Text is a common type of data floating around our world which doesn’t holds important meaning by itself but using its occurence and pattern, we can find the meaningful insights that can help us generate decisions to take. There are some types of Text data which can be categorized under below categories:

Structured Data The data that is present as some tabular format can be known as structured data. The common source/format of structured data can be Relational Data. For example, a table that holds the information of a school and the columns can be name of the teacher, name of the student, and so on. These data can be easily manipulated, transformed and hence is most popular.

Unstructured Data The data that doesn’t have and doesn’t follow a particular format is unstructured data. A common example of the source of unstructured data can be the comments of the viewers on Facebook/Twitter post.

Semi-structured Data The data that is the hybrid of structured and unstructured data is semi-structured data. The data doesn’t follows Relational structure and they can be on any popular formats like JSON, XML, HTML or even a NOSQL databases like MongoDB.

Importance of Text Data in Artificial Intelligence

Artificial Intelligence is a sub field of Computer Science and it is often defined with other fields like Linguistics, Mathematics and Psychology. Artificial Intelligence is a study of intelligent agents or systems that tends to learn things on its own with the help of set of universal theories, rules from the mathematics and other fields. There are different type of AI like symbolic and non-symbolic.

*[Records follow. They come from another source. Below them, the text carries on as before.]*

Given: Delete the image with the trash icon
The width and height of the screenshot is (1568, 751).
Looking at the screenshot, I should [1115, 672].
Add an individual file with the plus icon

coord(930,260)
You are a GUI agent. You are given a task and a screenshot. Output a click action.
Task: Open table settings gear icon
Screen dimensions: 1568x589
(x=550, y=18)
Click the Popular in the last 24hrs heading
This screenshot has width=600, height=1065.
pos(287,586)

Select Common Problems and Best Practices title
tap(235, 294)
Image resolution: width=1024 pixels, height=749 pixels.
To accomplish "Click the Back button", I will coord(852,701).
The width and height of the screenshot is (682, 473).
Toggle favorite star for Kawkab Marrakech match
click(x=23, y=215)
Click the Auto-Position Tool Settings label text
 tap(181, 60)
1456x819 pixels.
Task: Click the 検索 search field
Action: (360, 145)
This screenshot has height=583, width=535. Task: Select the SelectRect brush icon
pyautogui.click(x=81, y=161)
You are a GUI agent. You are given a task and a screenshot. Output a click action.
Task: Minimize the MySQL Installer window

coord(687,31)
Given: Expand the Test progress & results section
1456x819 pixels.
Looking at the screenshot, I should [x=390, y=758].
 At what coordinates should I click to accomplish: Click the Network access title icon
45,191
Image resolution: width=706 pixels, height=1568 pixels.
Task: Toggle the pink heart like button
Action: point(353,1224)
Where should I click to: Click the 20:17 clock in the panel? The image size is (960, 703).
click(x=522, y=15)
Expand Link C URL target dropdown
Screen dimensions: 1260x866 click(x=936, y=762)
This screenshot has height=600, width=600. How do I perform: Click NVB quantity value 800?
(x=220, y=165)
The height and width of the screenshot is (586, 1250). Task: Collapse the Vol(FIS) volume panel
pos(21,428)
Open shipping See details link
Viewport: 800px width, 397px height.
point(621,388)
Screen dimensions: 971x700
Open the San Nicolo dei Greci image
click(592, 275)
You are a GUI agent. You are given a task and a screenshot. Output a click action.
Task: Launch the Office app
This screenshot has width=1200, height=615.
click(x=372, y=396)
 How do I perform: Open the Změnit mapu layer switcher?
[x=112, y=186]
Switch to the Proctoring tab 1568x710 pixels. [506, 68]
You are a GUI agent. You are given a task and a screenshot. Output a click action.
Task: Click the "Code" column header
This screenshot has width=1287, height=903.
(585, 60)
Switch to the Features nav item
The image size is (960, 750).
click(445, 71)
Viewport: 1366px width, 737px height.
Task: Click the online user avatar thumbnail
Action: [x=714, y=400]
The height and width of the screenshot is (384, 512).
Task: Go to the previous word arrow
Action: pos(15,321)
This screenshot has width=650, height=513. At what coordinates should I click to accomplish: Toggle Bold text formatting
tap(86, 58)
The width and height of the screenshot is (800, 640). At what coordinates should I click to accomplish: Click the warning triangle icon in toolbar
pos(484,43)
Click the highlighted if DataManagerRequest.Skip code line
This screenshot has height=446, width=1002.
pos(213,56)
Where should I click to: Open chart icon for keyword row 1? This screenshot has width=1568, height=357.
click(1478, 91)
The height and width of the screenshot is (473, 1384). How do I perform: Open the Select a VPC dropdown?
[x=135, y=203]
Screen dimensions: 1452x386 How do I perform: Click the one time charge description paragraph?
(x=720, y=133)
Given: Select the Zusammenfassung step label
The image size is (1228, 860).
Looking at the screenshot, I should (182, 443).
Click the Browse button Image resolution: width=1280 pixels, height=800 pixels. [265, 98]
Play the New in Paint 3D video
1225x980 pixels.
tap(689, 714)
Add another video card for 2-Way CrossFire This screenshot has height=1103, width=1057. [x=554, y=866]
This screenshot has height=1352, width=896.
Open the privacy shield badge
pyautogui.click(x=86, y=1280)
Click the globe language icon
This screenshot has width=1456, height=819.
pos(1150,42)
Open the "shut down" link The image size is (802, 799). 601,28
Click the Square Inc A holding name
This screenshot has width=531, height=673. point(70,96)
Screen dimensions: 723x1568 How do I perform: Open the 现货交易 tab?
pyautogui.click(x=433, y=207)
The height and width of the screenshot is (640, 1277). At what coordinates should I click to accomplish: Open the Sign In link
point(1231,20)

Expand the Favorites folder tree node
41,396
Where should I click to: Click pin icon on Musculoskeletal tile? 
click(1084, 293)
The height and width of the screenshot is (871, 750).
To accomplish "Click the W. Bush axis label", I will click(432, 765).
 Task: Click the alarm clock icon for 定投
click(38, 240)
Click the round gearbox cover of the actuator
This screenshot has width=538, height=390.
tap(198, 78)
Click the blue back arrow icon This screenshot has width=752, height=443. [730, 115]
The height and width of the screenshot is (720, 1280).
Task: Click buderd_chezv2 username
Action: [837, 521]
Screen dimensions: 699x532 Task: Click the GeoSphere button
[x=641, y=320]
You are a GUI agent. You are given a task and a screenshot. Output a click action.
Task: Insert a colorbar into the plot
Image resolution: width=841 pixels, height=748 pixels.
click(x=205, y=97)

On the basis of Algorithms, AI can be divided into below fields(not all of them):

  • Machine Learning
  • Deep Learning etc.

On the basis of Applications, AI can be divided into belwo fields(not all of them):

  • Natural Language Processing
  • Computer Vision
  • Data Analysis etc.

comparision source

Machine Learning

It is a sub-field of AI which means that the system or a program learns something from its own. It is different from the rule based engine where we (human) have to give the rules and predict the outcome. There are other field of ML based on the problem or the knowledge/data domain.

Supervised Learning

In this type of ML, the data will have a teacher data or label data by looking into which we train our model. For example, Linear Regression, Decision Tree, Support Vector Machine.

Unsupervised Learning

In this type of ML, the data will not have a teacher data or label data thus the algorithm should find the set of rules by itself. A common example is clustering.

Reinforcement Learning

In this type of ML, the system or agent will try to learn things from the environment on the basis of reward or feedback. A common example is Q-Learning.

Deep Learning

It is a field of AI and often taken as subfield of the ML but it is different from most of the ML algorithms because Deep Learning is based on the concept of how human neural system works. Neural Networks are the part of Deep Learning and some common examples are, Feed Forward Neural Network, Perceptron, Convolutional Nerual Network.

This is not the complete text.